WORK ITEM:
Each entry, in full: reproduce it exactly.

DATA IN THIS EXERCISE:
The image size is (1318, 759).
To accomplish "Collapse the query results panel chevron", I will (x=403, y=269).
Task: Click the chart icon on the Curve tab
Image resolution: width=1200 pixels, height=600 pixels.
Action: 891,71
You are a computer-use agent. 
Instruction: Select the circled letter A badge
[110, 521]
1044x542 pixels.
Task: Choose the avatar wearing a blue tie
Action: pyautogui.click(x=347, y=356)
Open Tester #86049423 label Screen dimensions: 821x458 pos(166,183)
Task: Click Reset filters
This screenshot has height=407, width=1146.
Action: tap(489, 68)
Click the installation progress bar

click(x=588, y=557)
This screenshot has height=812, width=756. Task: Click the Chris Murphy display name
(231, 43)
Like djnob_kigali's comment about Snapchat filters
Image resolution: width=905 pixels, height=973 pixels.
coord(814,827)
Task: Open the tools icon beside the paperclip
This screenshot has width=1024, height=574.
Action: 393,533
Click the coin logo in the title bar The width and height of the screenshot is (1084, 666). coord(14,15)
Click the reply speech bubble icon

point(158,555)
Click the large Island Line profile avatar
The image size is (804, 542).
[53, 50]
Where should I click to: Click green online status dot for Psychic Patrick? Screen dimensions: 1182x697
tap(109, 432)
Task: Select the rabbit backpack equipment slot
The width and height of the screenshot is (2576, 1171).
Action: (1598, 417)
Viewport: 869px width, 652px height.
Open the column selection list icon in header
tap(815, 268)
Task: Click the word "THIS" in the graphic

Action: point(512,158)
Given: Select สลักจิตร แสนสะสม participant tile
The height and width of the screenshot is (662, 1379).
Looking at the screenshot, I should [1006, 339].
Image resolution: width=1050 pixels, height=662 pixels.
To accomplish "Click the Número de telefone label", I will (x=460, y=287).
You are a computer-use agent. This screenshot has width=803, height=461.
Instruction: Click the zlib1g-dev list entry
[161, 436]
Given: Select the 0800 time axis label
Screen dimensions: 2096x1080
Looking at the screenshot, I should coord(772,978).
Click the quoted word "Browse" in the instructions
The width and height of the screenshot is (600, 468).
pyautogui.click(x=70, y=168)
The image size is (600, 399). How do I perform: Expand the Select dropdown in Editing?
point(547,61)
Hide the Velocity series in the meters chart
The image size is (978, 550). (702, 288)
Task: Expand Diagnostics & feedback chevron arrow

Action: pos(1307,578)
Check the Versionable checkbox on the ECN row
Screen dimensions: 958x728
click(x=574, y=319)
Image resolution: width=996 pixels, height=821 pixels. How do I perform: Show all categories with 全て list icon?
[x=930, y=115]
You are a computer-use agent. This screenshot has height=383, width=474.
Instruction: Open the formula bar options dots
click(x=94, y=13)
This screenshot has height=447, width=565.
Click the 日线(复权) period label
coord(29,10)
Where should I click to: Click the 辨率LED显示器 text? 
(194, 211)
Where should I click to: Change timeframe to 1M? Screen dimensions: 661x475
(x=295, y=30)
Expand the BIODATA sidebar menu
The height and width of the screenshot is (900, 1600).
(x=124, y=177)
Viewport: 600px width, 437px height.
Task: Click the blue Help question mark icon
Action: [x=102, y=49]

ANSWER AREA:
The image size is (1318, 759).
To accomplish "Collapse the query results panel chevron", I will (x=403, y=269).
Task: Click the chart icon on the Curve tab
Image resolution: width=1200 pixels, height=600 pixels.
Action: 891,71
You are a computer-use agent. 
Instruction: Select the circled letter A badge
[110, 521]
1044x542 pixels.
Task: Choose the avatar wearing a blue tie
Action: pyautogui.click(x=347, y=356)
Open Tester #86049423 label Screen dimensions: 821x458 pos(166,183)
Task: Click Reset filters
This screenshot has height=407, width=1146.
Action: tap(489, 68)
Click the installation progress bar

click(x=588, y=557)
This screenshot has height=812, width=756. Task: Click the Chris Murphy display name
(231, 43)
Like djnob_kigali's comment about Snapchat filters
Image resolution: width=905 pixels, height=973 pixels.
coord(814,827)
Task: Open the tools icon beside the paperclip
This screenshot has width=1024, height=574.
Action: 393,533
Click the coin logo in the title bar The width and height of the screenshot is (1084, 666). coord(14,15)
Click the reply speech bubble icon

point(158,555)
Click the large Island Line profile avatar
The image size is (804, 542).
[53, 50]
Where should I click to: Click green online status dot for Psychic Patrick? Screen dimensions: 1182x697
tap(109, 432)
Task: Select the rabbit backpack equipment slot
The width and height of the screenshot is (2576, 1171).
Action: (1598, 417)
Viewport: 869px width, 652px height.
Open the column selection list icon in header
tap(815, 268)
Task: Click the word "THIS" in the graphic

Action: point(512,158)
Given: Select สลักจิตร แสนสะสม participant tile
The height and width of the screenshot is (662, 1379).
Looking at the screenshot, I should [1006, 339].
Image resolution: width=1050 pixels, height=662 pixels.
To accomplish "Click the Número de telefone label", I will (x=460, y=287).
You are a computer-use agent. This screenshot has width=803, height=461.
Instruction: Click the zlib1g-dev list entry
[161, 436]
Given: Select the 0800 time axis label
Screen dimensions: 2096x1080
Looking at the screenshot, I should coord(772,978).
Click the quoted word "Browse" in the instructions
The width and height of the screenshot is (600, 468).
pyautogui.click(x=70, y=168)
The image size is (600, 399). How do I perform: Expand the Select dropdown in Editing?
point(547,61)
Hide the Velocity series in the meters chart
The image size is (978, 550). (702, 288)
Task: Expand Diagnostics & feedback chevron arrow

Action: pos(1307,578)
Check the Versionable checkbox on the ECN row
Screen dimensions: 958x728
click(x=574, y=319)
Image resolution: width=996 pixels, height=821 pixels. How do I perform: Show all categories with 全て list icon?
[x=930, y=115]
You are a computer-use agent. This screenshot has height=383, width=474.
Instruction: Open the formula bar options dots
click(x=94, y=13)
This screenshot has height=447, width=565.
Click the 日线(复权) period label
coord(29,10)
Where should I click to: Click the 辨率LED显示器 text? 
(194, 211)
Where should I click to: Change timeframe to 1M? Screen dimensions: 661x475
(x=295, y=30)
Expand the BIODATA sidebar menu
The height and width of the screenshot is (900, 1600).
(x=124, y=177)
Viewport: 600px width, 437px height.
Task: Click the blue Help question mark icon
Action: [x=102, y=49]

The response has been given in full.